## EXCERPTED PASSAGE
★ ★ ★ ★

Factual Programming: Research Log
Extensively looking at examples of the codes and conventions of factual programmes along with the techniques used within a varied number of documentaries has led to the natural conclusion of putting into practice what we have seen into the production of our own documentary. As the subject of this programme is based entirely upon one of our choosing, preliminary concepts were conceived to help generate possible topics to explore. Below are 3 of the strongest ideas;
1) University Life
As we reach a transition period from college education to degree-level, the notion of exploring how an individual deals with that change and the challenges and experiences they face starting this stage in their life. Having a friend move from Birkenhead to Wrexham to pursue a Fine Arts degree would allow me as a film maker to follow her during the beginning of her life at University and discuss issues, with her and those around her, about areas such as moving away and preparing for lectures etc.

★ ★ ★ ★

## ITEMS
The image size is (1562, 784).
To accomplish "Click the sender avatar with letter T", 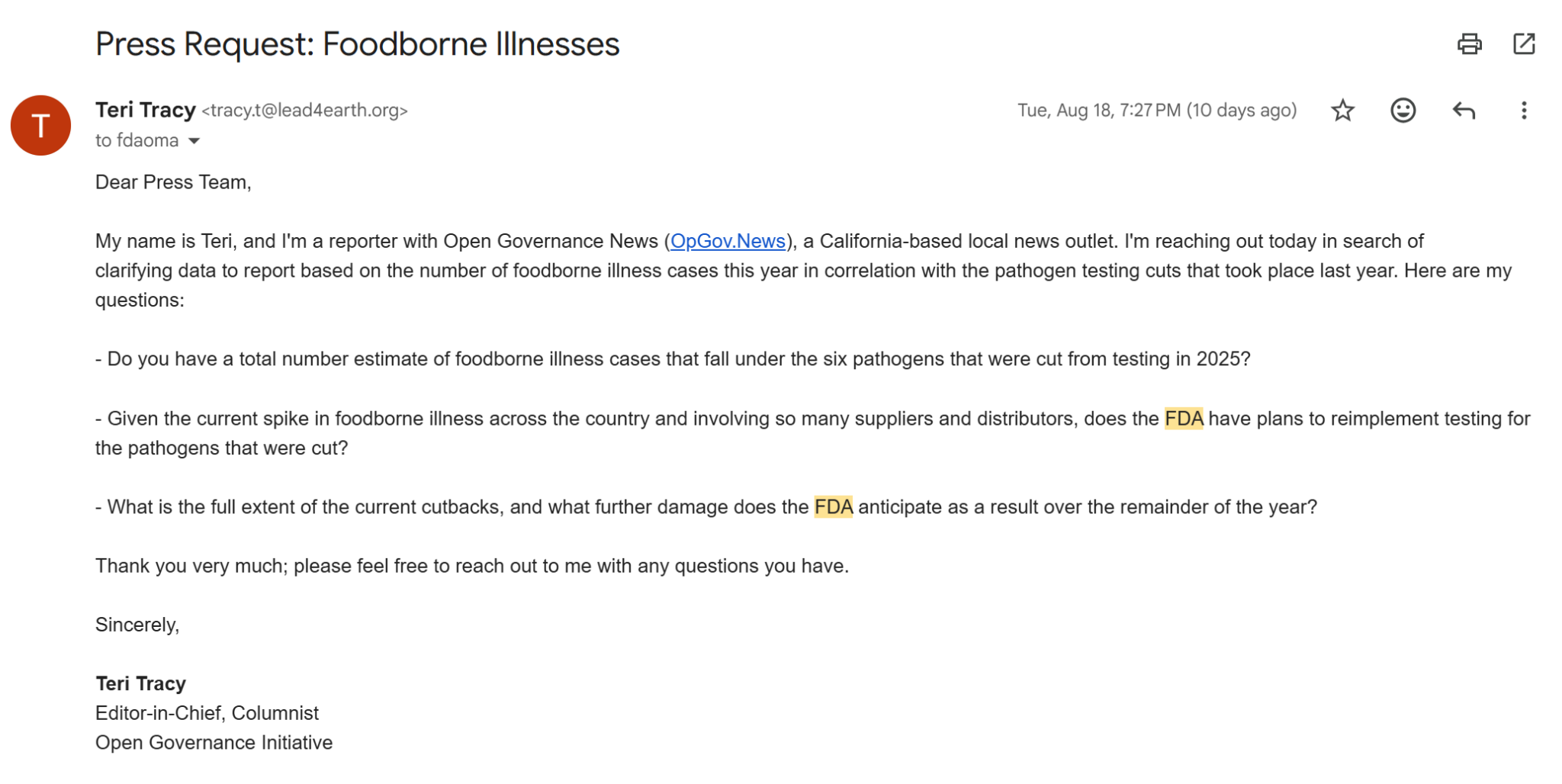I will coord(40,125).
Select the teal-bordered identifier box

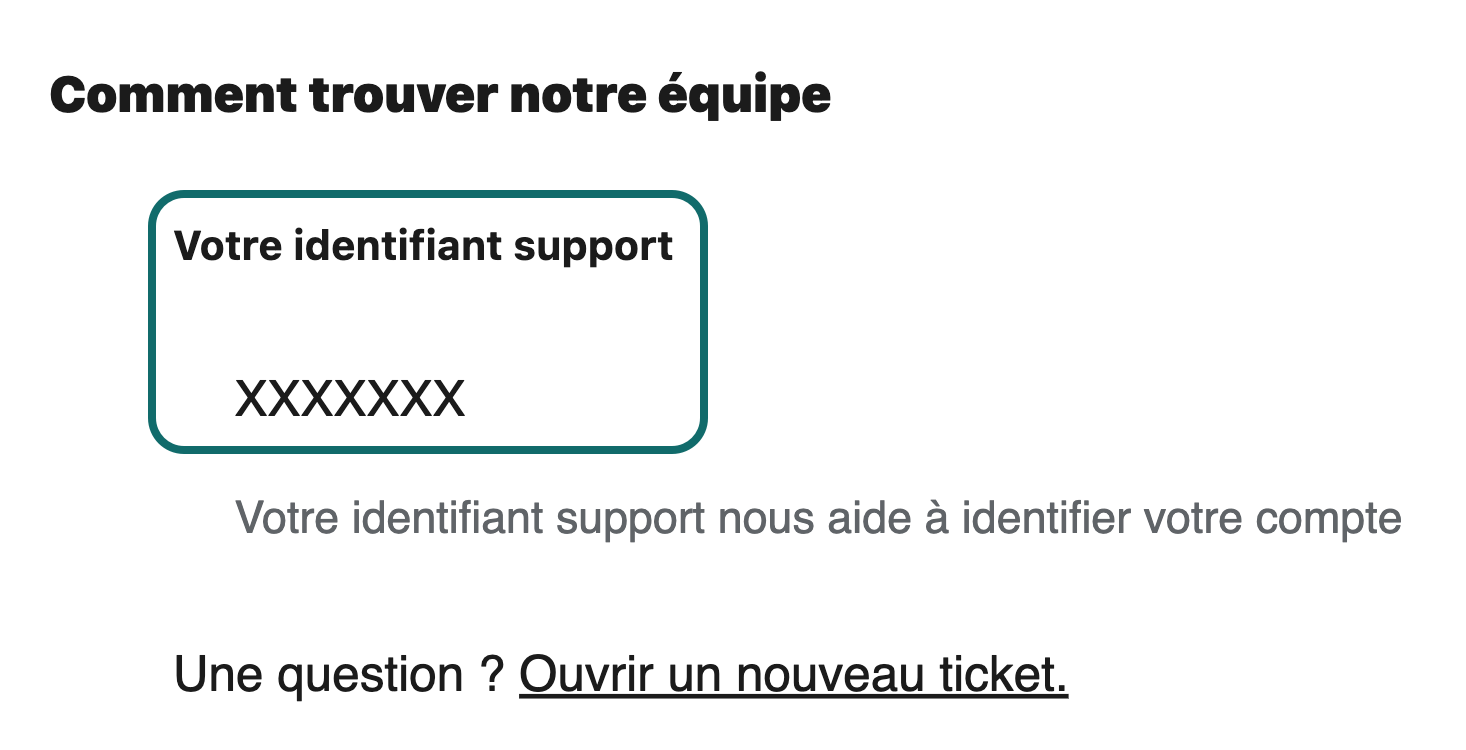(x=425, y=320)
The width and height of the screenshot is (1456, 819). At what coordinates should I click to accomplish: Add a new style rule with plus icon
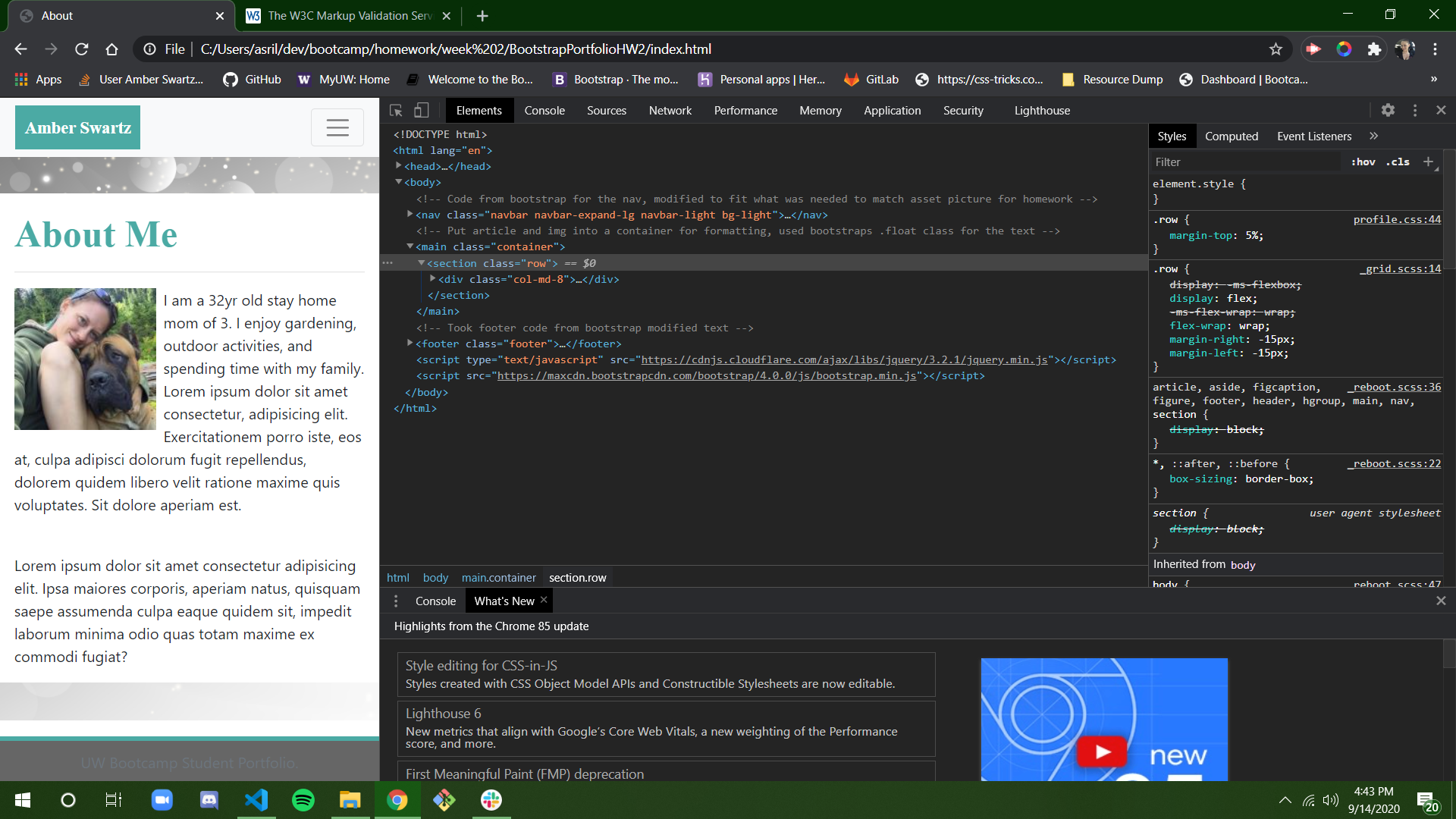tap(1429, 162)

★ ★ ★ ★

## TASK
Extend the research log on factual programming and documentary ideas by writing what follows its last sentence.

## TASK ANSWER
2) Chester FC
Focusing on a local interest story led me towards the city’s football club. Not only could local’s opinions be taken about the club, the somewhat turbulent past that saw this phoenix club rise from the ashes of Chester City; thanks to the fans. A home match could be documented as well as trying to secure interviews with figures such as manager Steve Burr and the players.
3) Video Game Industry
Over recent years, this relatively new platform in comparison with films or literature, has become more accepted in popular culture- thanks to advancements in technology and the levels of interaction now possible. There are literally dozens of individual sub-categories that could be investigated including gamers, the commercial aspect and more negative areas like gaming addiction and the preconception that video games promote violence in those who play them.
Deciding to focus on the subject of the video game industry for this documentary, the next stage is to research into areas that will add authenticity and depth to the content and its overall production.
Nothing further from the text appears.